Timespan wurde Mitte der 1980er Jahre gegründet wurde und bespielt die Räume einer umgebauten Fischverarbeitungshalle mit Ausstellungs-, Veranstaltungs- und Workshopräumen, einem sehr kleinen „Heimatmuseum“, öffentlichem Archiv, Büros, einer kleinen Gäst:innen bzw. Kurator:innenwohnung, Kräutergarten, und Cafe mit eigener Bäckerei.  Das anfängliche Bestreben für die Gründung war nach Auskunft von Jacquie Aitken, Künstler*innen nach Helmsdale zum Arbeiten und Ausstellen zu bringen und in der Verbindung mit dem kleinen „Heimatmuseum“ eine Attraktion für den Tourismus darzustellen. Das war erstrebenswert, da der kleine Fischfang und die kleinteilige Landwirtschaft mit Schaftzucht nicht genug Einkommen für einen Ort generierte, der wie viele andere Ortschaften in Folge der Highland Clearances entstanden ist und die Highlands sich zu einem zarten, mittlerweile sehr erfolgreichen Reiseziel entwickelten.

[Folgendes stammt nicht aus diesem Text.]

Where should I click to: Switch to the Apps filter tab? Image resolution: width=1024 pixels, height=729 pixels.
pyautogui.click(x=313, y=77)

Helmsdale hat um die 800 Einwohner:innen und liegt weit abseits sogenannter kultureller Zentren. Etwas, dass Timespan mit vielen anderen Kunstinstitutionen in Schottland teilt. Aber das kann Verbindungen in einer Form stärken, die etwas anderes ermöglichen.

Ich besuchte Timespan, wie einige andere Gäst:innen, für einige Tage im Januar / Februar 2020 als dort das Symposium Molecular Intimacies im Rahmen von knowbotiqs Ausstellung thulhu thu thu, before the sun harms you stattfand. Das waren magische Tage. Das mag an dem Ereignis gelegen haben. Aber es war nur allzu offensichtlich, dass sich hier eine institutionelle, kuratorische und künstlerische, lokale und gemeinschaftliche Praxis  artikuliert, deren Grundlagen schon vorher sorgfältig und achtsam bearbeitet wurden.

Dies wurde auch schon in den Tagen zuvor in Gesprächen mit Sadie und Jackie deutlich – die kurze Vorstellung auf der Timespan-Website trifft vieles von dem Eindruck, den Jackie macht: encyclopedic and endlessly curious about local history and how community knowledge informs and produces history. A trained archaeologist, she’s our star landscape de-coder and favourite person to walk the hills with. Es wirkt selbstverständlich bei Timespan, dass Aktivitäten an einem bestimmten Ort immer in einem grösseren Zusammenhang stehen. Und dass sich Orte erweitert begreifen lassen, wenn diese offensichtlichen und konkreten wie die imaginierten und formulierten Verbindungen aktiviert werden. In dem Kontext des Symposiums, welches übrigens zu einem grossen Teil an verschiedenen Punkten in den Highlands stattfand, waren die thematischen Setzungen – to critically engage and participate in the contaminated landscapes of the Scottish Highlands and the cultural, technological, political and social apparatus which govern them -von ebenso großer Bedeutung wie die die temporäre Gemeinschaft selbst, die Ausflüge mit mehreren selbstorganisierten Community-Vans, die gemeinsamen von verschiedenen Gäst:innen aus der Region und elsewhere bereiteten Mahlzeiten, die geteilten Aufgaben und Zuständigkeiten und diversen aktivistischen und künstlerischen Beiträge. Es waren künstlerische, aktivistische, nachbarschaftliche, (ver-)sorgende Praxen mit diversen Bezügen zum Thema und dem Raum. Es entstanden Intensitäten, die sich räumlich und zeitlich ausdehn(t)en.

Timespan fühlt sich offensichtlich mit all seinen Programmteilen und Aktivitäten einer Lokalität ebenso wie verschiedenen Communities und Praxen verpflichtet. Dabei wird Wissen lokalisiert, geteilt und weitergetragen – in den Ort hinein, aus diesem heraus. Ein Praxis, die selbstverständlich nicht nur bei Timespan sondern an vielen und immer mehr Orten, in selbstorganisierten Räumen und an instituierenden Kunsthäusern stattfindet. & in diesem Zusammenkommen temporärer Gemeinschaften zum gemeinsamen Arbeiten und Austausch eine Form ist, die sehr häufig in Künstlerhäusern und anderen AiR zu finden ist. && sehr häufig an Orten ausserhalb sogenannter Zentren.